# THE PROBLEM
Write all the rows below out again with "icon" swapped for "button" everywhere and nothing else changed. Leave the pictures out.

Pointing rows for screenshots and pages
^^^^^^^^
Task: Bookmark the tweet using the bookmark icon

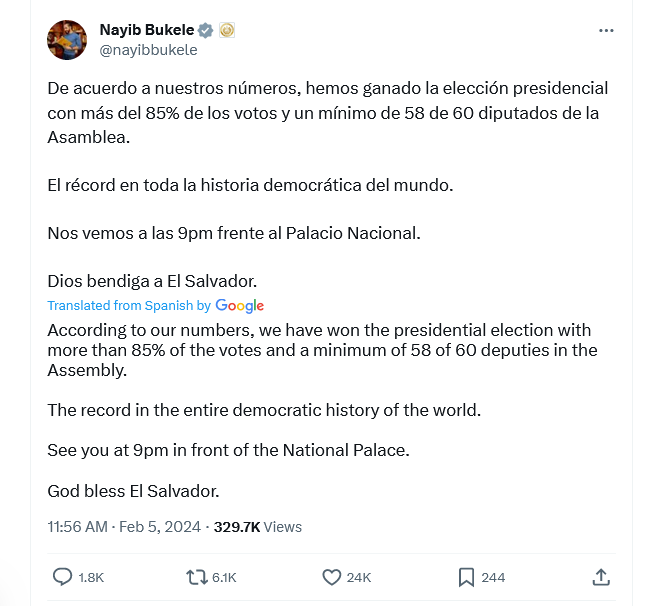Action: tap(466, 577)
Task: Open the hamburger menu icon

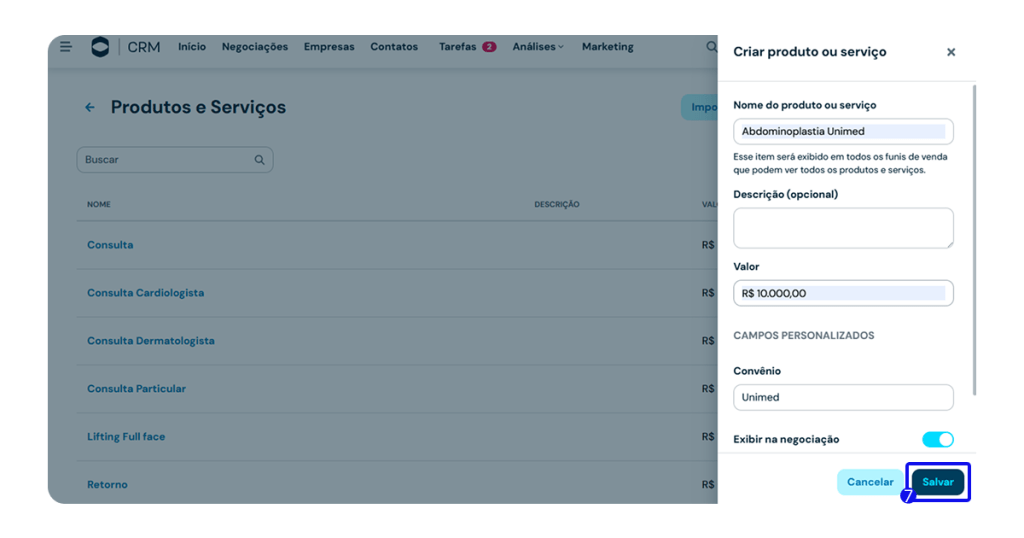Action: coord(66,46)
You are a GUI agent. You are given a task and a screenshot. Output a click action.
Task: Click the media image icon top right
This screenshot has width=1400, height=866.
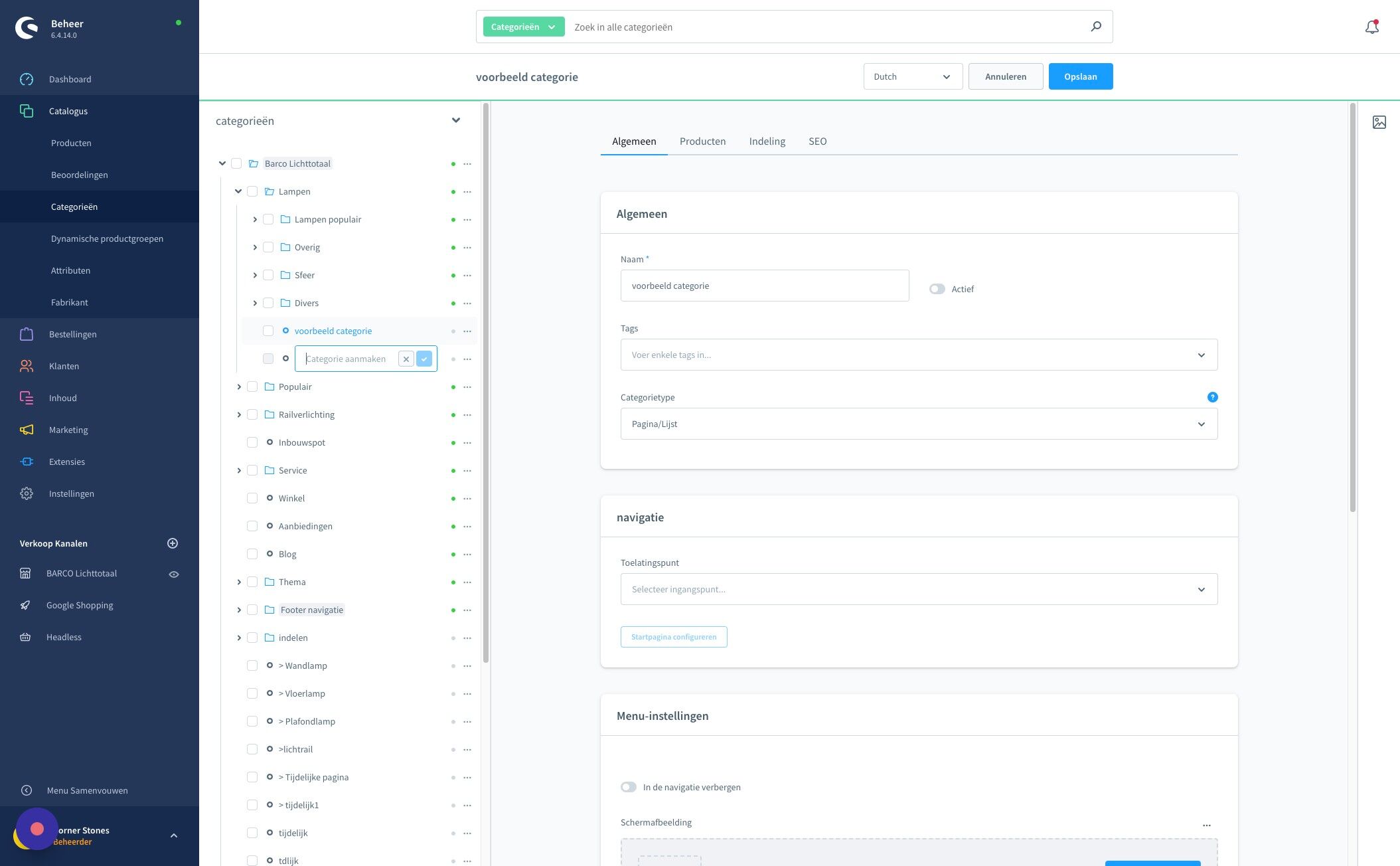1379,122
^^^^^^^^
# SOLVED PROBLEM
Task: Bookmark the tweet using the bookmark button

Action: tap(466, 577)
Task: Open the hamburger menu button

Action: coord(66,46)
You are a GUI agent. You are given a task and a screenshot. Output a click action.
Task: Click the media image button top right
This screenshot has width=1400, height=866.
1379,122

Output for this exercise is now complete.